Friday, July 4, 2014

Weeding the sidebar

Folks, I try to make my poems readily accessible as possible. However, the "Index to my published poems" on the sidebar now contains over 100 links, with more to come. I have therefore decided that, with the exception of a few poems that have only recently become available online, I will shortly delete the 40-some links to poems in my 2011 collection Unglobed Fruit. This book, which contains 75 poems in all, is available for $11 at amazon.com as well as at lulu.com. Lulu also offers it as an e-book for $4.99.

Tuesday, June 17, 2014

Featured poet in KIN Poetry Journal

Walter Ancarrow, one of the editors at KIN, approached me last summer about being a featured poet. It was supposed to happen in November, but was postponed due to my husband's illness.

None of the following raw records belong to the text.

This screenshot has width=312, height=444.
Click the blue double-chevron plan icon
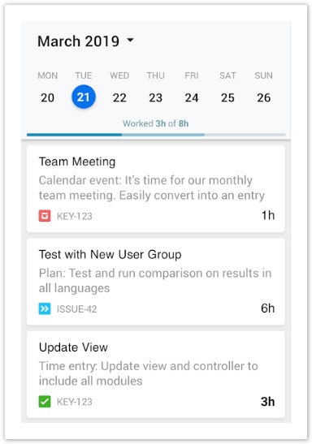coord(45,308)
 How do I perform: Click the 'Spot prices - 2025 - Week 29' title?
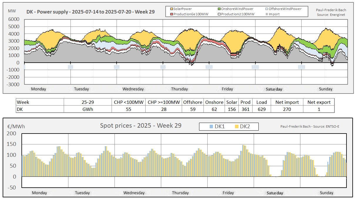[x=141, y=126]
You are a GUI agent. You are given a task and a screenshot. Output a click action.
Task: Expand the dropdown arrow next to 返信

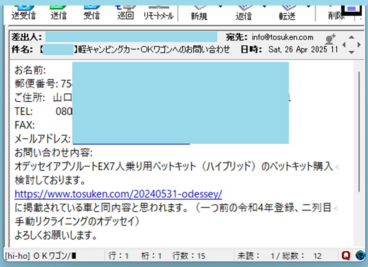point(264,6)
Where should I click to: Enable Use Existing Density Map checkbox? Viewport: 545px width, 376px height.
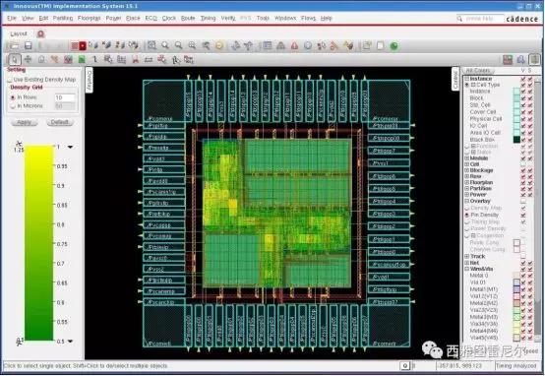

It has finally come together, beginning with an interview. Four poems are to be published this month; the first, Oxydoxes and paramorons, is up. It intersperses the lines of John Ashbery's "Paradoxes and oxymorons" with Ogden-Nash-style rhyming prose lines. The others - "A day in the life of....", "Once in a fit of abstraction", and "Whistle like a bird" -- will be added to the sidebar as well as to my author page at KIN.

KIN has published several other poems of mine as well since I last reported: Bootstrap of the genie, a variation on the Oulipian S+7 technique; Gallery opening, a sort of permutation poem; Les six: Concert program notes, a sestina; and Hucksterism 101, a rondel prime. I pretty much owe all this to Walter, who saw "Les six" on Eratosphere and invited me to submit it to KIN.

Thursday, May 22, 2014

Oulipo, NaPo and me

In January, Janice Soderling posted a call for submissions on Eratosphere for Sein und Werden's forthcoming Oulipo issue. I sent three poems, and received an acceptance within hours.

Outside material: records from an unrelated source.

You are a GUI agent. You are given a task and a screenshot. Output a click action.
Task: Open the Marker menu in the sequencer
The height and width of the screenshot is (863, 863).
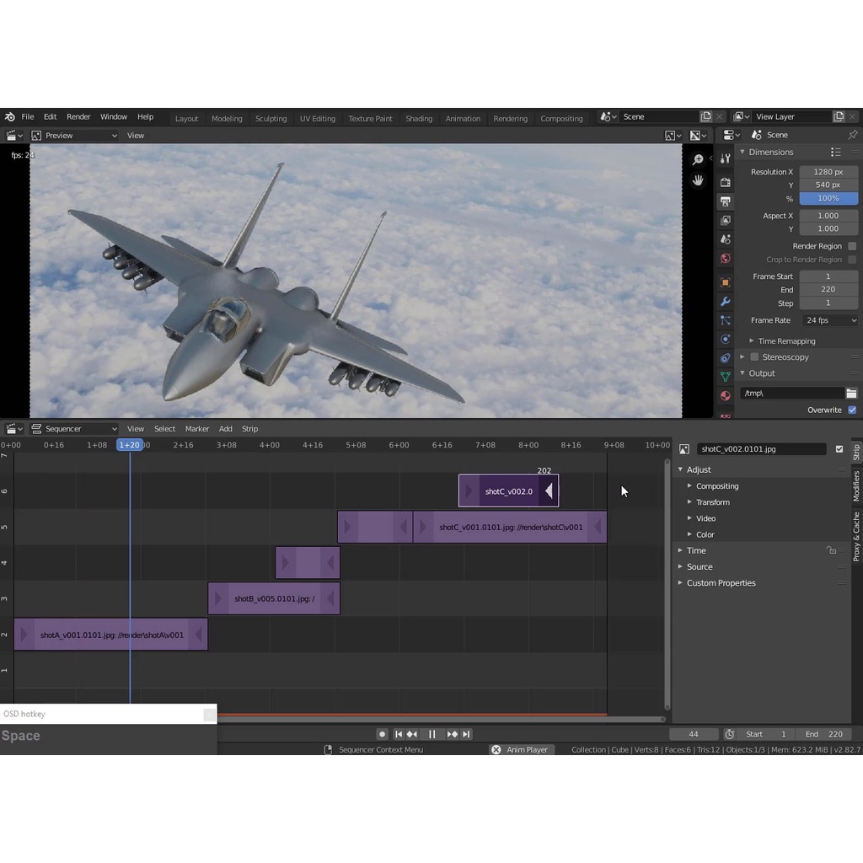click(196, 429)
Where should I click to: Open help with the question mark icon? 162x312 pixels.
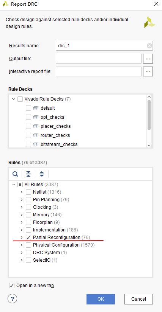(13, 299)
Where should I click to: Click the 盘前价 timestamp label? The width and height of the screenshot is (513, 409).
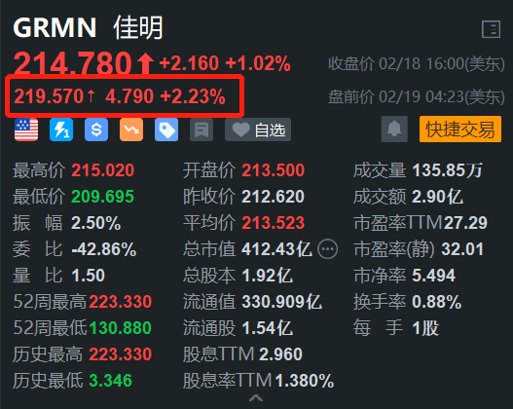pyautogui.click(x=417, y=96)
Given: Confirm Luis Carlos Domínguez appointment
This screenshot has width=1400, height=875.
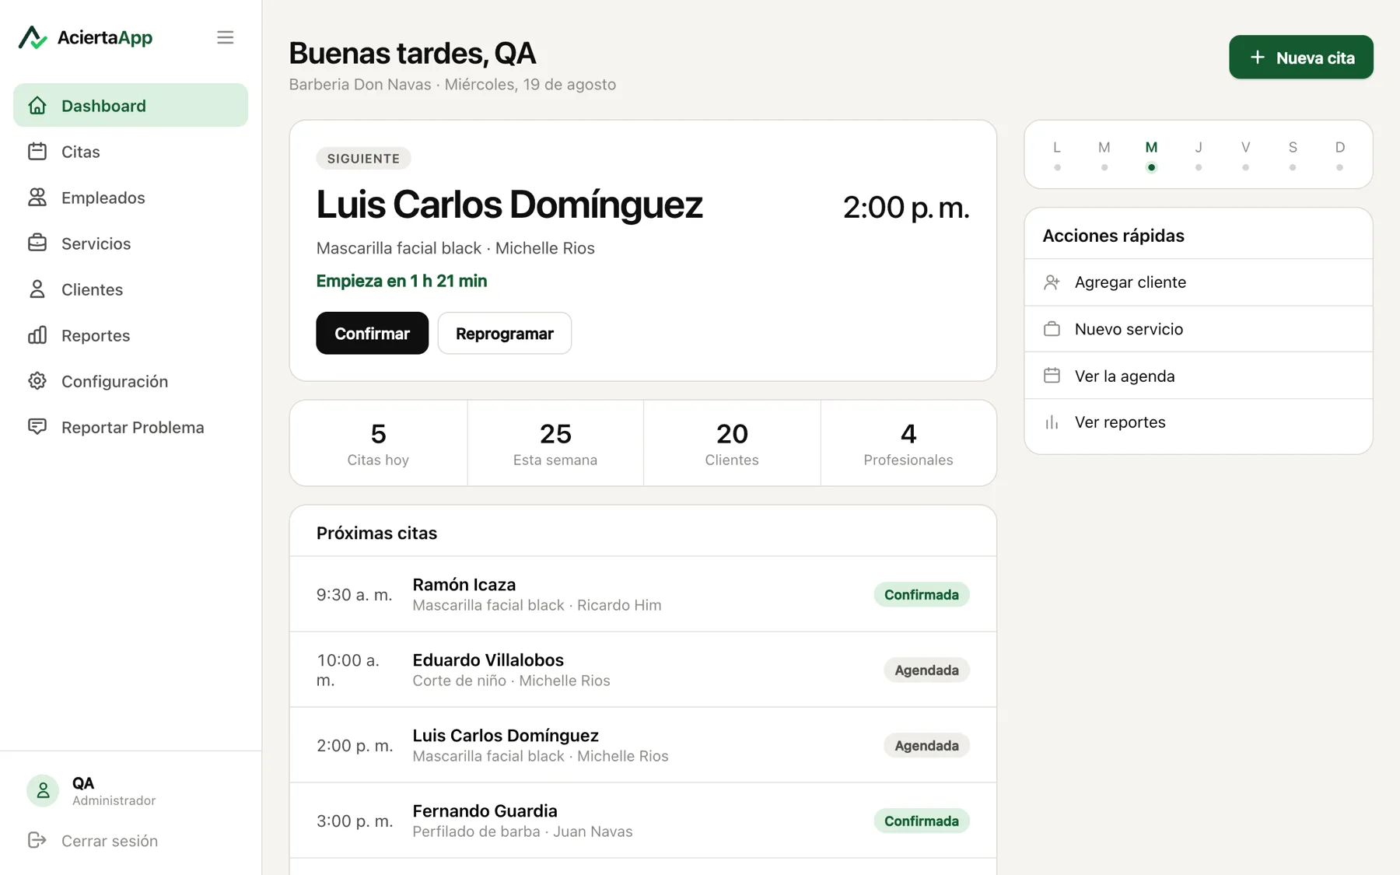Looking at the screenshot, I should coord(372,333).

The Oulipo (Ouvroir de Littérature Potentiale) was formed in France in 1960, as reaction against the surrealists' emphasis on the aleatory and the subconscious. It aims to invent constraints for generating literature as an alternative to received forms. Perhaps the best known are the lipogram (leaving out one or more letters of the alphabet) and S&7 (originally replacing all nouns in a text with the seventh noun following it in the dictionary). Oulipo also "adopted" pre-existing constraints such as the sestina (and worked out the mathematics of the quenina, a generalized form which can be adapted to a variety of stanza-lengths).

Upon perusing an online French list of constraints and the 2005 edition of Mathews & Brotchie's Oulipo Compendium - the best resource on The Oulipo available in English - I discovered that, in addition to the Oulipoems I had written knowingly, I had unwittingly written many others. Some constraints I had taken from prompts I encountered here and there without knowing they were oulipian; others I had arrived at independently.

I then decided that Oulipo would be my focus during National Poetry Writing Month. This was the eighth year I did NaPo and it was by far the easiest; I had a list of things to try and a clear focus, and only found myself at a loss once or twice; it was even easy to make up what I had missed by being out of town for five days. It was an added encouragement that folks who were also doing NaPo on The Waters were at times inspired to try some of the constraints.

I will provide links to some of my Oulipian efforts in a future post.

Thursday, May 15, 2014

Back again, I hope

I haven't been able to give much attention to poetry this past year. Starting last summer, my husband had a serious bout with cancer, and lost an eye as a result. We were blessed to have good support during this time, from family and friends and from the wonderful doctors and staff of Thomas Jefferson University Hospital. We hope we are out of the woods, at least for now (at our age one is never out of the woods completely).

Several new poems have been published in the meantime. I am now updating the sidebar. I was able to participate in National Poetry Writing Month in April – more about that later.